• Directions: Read through the entries below and return each line with the word "computer".

• Extracted material:

--------------------

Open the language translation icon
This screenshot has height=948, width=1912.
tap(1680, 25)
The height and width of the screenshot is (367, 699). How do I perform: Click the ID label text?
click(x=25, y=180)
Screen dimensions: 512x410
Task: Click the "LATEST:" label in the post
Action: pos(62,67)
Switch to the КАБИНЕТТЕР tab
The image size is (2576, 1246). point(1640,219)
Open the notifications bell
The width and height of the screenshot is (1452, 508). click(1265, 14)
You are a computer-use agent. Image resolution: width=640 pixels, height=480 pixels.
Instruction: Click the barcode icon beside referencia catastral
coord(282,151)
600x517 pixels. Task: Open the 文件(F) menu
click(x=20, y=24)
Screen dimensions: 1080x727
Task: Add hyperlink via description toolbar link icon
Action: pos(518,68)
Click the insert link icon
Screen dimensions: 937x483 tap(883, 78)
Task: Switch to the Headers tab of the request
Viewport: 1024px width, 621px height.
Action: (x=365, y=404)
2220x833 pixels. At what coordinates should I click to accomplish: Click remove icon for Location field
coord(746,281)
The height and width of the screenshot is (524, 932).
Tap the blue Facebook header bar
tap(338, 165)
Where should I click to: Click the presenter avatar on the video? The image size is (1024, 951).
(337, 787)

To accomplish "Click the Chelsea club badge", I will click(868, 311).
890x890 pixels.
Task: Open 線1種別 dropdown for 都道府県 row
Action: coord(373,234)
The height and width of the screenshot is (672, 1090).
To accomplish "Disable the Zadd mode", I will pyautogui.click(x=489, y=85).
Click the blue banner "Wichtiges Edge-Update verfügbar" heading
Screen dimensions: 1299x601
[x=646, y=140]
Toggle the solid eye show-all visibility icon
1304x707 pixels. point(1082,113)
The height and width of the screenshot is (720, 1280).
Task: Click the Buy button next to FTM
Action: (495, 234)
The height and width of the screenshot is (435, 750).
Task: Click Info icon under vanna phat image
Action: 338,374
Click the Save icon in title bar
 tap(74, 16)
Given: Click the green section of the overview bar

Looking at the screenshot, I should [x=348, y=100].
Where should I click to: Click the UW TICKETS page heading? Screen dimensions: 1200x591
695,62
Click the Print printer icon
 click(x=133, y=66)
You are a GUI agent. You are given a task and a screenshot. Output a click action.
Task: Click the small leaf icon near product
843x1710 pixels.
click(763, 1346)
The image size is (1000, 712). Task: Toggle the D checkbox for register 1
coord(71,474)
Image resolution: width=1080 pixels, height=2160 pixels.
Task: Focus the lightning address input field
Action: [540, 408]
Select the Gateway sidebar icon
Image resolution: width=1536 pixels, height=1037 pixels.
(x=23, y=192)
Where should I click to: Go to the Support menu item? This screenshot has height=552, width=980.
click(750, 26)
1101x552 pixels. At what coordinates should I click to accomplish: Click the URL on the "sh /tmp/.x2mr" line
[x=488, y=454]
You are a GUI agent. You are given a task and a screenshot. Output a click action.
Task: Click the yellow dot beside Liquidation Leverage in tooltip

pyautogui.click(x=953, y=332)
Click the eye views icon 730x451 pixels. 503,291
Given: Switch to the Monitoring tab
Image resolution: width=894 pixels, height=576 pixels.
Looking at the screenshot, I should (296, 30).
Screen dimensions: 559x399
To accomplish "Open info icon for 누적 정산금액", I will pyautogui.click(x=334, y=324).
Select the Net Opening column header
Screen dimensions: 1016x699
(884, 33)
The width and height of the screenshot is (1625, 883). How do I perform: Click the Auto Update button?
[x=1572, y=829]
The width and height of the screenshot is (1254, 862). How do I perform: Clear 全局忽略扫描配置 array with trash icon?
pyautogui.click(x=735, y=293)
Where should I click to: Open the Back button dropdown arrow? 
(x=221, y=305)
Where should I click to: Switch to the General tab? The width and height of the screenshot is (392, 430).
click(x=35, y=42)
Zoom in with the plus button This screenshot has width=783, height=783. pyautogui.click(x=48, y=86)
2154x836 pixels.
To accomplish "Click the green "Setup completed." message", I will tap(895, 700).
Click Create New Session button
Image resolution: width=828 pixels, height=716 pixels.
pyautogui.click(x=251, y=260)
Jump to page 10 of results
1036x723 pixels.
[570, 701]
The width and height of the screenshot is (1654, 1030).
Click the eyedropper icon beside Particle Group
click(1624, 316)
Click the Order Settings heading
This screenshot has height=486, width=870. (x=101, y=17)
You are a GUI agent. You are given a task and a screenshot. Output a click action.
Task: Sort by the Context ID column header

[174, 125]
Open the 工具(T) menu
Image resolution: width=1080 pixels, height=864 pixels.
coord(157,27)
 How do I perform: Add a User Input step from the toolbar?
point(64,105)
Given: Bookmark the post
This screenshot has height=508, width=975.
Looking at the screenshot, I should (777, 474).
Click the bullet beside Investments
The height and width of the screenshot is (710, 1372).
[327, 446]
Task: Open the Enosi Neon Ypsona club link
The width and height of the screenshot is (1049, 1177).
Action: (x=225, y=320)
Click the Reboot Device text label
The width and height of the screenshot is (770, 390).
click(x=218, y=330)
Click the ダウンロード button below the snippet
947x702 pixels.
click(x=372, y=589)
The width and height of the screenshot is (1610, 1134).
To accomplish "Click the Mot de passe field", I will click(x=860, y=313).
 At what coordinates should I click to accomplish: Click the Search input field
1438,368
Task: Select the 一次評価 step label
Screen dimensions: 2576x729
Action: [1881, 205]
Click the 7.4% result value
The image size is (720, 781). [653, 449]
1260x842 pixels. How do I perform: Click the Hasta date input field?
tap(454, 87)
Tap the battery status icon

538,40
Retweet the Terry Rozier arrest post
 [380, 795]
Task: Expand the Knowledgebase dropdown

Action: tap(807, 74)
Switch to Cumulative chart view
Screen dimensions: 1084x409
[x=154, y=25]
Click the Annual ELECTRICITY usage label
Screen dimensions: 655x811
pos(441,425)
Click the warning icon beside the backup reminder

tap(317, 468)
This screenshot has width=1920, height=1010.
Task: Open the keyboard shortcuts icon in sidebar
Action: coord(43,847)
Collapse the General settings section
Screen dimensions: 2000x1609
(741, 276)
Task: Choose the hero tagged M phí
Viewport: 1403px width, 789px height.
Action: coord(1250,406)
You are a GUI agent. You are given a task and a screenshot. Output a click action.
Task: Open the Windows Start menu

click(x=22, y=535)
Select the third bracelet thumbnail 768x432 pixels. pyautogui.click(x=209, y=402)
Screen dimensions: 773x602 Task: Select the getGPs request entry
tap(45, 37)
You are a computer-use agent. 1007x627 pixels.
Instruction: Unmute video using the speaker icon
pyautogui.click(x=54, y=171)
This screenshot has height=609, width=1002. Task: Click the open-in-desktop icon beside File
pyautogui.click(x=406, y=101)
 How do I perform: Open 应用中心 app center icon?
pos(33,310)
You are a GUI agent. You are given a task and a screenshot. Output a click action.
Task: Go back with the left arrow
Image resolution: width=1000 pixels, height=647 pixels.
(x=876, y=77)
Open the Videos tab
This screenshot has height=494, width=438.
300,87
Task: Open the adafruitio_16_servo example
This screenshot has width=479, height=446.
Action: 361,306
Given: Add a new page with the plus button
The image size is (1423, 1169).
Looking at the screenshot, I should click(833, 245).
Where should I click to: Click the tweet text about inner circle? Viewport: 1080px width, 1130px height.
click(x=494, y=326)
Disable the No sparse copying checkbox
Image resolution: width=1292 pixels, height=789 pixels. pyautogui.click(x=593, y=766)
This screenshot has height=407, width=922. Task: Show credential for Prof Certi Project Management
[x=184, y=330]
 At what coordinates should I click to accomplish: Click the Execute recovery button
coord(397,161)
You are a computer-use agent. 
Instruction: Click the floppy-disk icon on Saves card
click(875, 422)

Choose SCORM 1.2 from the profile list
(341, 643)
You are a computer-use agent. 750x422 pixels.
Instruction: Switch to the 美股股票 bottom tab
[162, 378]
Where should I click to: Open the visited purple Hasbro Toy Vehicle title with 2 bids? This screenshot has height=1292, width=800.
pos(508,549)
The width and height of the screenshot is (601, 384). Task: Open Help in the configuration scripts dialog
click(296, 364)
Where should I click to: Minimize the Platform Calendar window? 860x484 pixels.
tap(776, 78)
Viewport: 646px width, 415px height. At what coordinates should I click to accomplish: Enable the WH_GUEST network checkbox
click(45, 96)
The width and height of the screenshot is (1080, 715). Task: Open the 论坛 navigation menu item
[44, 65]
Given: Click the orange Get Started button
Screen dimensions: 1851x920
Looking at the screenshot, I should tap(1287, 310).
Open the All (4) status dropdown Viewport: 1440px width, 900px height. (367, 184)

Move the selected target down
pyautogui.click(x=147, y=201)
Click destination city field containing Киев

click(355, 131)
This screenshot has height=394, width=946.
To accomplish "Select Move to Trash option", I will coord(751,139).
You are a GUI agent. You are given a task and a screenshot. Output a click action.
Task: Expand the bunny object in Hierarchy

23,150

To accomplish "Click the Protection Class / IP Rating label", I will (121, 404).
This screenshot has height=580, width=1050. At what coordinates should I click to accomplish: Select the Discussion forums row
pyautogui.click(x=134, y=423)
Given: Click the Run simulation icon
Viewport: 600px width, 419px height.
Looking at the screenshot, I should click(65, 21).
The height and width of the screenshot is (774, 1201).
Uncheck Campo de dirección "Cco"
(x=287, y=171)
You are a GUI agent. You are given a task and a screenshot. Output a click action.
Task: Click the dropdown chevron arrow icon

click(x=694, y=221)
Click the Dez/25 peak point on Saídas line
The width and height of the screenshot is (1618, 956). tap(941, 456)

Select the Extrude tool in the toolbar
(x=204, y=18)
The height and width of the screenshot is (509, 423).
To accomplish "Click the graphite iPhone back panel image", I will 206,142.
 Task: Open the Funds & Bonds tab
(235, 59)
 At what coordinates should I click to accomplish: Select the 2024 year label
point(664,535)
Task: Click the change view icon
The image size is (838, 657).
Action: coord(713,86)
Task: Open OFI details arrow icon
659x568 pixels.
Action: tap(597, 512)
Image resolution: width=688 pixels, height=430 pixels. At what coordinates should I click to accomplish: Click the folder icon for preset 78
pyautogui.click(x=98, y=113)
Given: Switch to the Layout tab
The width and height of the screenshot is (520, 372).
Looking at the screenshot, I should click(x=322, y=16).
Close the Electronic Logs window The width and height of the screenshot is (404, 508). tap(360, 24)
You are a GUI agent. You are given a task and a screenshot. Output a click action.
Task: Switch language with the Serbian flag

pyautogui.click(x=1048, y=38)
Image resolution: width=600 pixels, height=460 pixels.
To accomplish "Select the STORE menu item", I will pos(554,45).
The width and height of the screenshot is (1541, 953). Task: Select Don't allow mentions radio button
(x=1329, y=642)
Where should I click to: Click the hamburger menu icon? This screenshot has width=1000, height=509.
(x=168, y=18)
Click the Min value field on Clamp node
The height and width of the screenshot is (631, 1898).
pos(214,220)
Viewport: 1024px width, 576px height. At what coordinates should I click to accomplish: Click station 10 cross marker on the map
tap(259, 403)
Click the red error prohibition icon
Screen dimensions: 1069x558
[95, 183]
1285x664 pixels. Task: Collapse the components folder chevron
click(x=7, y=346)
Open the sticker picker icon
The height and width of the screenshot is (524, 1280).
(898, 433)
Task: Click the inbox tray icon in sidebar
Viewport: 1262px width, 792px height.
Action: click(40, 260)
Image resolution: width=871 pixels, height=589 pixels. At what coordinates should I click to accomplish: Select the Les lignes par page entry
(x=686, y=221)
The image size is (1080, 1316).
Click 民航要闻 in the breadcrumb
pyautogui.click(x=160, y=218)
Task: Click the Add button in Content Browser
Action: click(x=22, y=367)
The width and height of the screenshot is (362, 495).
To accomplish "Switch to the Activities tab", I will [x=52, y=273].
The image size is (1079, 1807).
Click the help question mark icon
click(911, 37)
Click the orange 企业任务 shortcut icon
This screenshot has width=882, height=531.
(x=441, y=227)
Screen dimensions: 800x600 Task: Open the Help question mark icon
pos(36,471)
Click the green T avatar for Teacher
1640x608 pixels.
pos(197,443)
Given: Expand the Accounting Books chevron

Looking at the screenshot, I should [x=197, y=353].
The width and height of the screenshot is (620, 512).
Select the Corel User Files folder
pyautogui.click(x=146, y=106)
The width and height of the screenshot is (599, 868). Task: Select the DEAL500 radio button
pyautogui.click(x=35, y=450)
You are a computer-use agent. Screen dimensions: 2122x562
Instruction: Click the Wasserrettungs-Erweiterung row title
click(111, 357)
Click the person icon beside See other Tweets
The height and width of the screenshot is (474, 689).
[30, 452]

--------------------

• Solution to the exercise:
You are a computer-use agent. Image resolution: width=640 pixels, height=480 pixels.
You are a computer-use agent. 1007x627 pixels.
You are a computer-use agent. 
You are a computer-use agent. 750x422 pixels.
You are a computer-use agent. Screen dimensions: 2122x562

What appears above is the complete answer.